UV light protection in food packaging serves multiple purposes. It shields packaged food from UV radiation, which can degrade products, generate free radicals, and cause lipid oxidation, leading to unpleasant taste, discoloration, and nutritional loss [34]. Therefore, incorporating UV protection in packaging is essential for maintaining food quality and safety.

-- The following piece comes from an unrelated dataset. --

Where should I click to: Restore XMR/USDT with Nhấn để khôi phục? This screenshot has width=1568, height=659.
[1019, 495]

Analysis of the regressions (Table 3) indicates the significance of the model, suggesting its usefulness in predicting the UVA barrier. The MKF shows a significant linear contribution, evidencing its considerable effect on the UVA barrier. The quadratic contribution of MKF suggests a parabolic relationship and the possible presence of an optimal value where the barrier to UVA is maximized. Analysis of the raw data indicates that the composites possess barrier properties against UVA, UVB, and UVC.

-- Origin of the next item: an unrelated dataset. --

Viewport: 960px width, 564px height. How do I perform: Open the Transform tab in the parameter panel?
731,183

MKF appears relevant mainly in the UVA barrier, but not as much in the UVB or UVC barriers. Glycerol, temperature, and MKF may still have an impact even if they were not significant in the regression models. The relationships between these variables and the UV barriers may be complex and not suitable for the regression model used, and it is even possible that unconsidered variables, such as the crystallinity of the composites or the presence of other elements, also exerted an influence. Lignin, a natural complex polymer present in various lignocellulosic feedstock materials, has been associated with the absorption of UV radiation [35]. Consequently, the lignin content in the MKF could contribute to the observed UV barrier properties.

4. Conclusions

The mango kernel flour/corn starch composite from Treatment 1 (35.12% glycerol in the plasticizing mixture and processing temperature of 104 °C, and 20.24% MKF) exhibited mechanical properties comparable to polyethylene PB 208, achieving a tensile strength of 9.53 MPa and a Young’s modulus of 241.41 MPa. In addition, MKF improved UVA protection. However, due to its starch-based nature, the material is best suited for use in low-humidity environments, making it ideal for packaging dry products such as flour, biscuits, and cereals. MKF can also partially substitute starch in injection-molded biopolymers, offering a more sustainable approach to the development of biodegradable plastics. These results underscore the potential for further optimization of processing parameters and formulation to deliver environmentally friendly, socially responsible, and economically viable packaging solutions.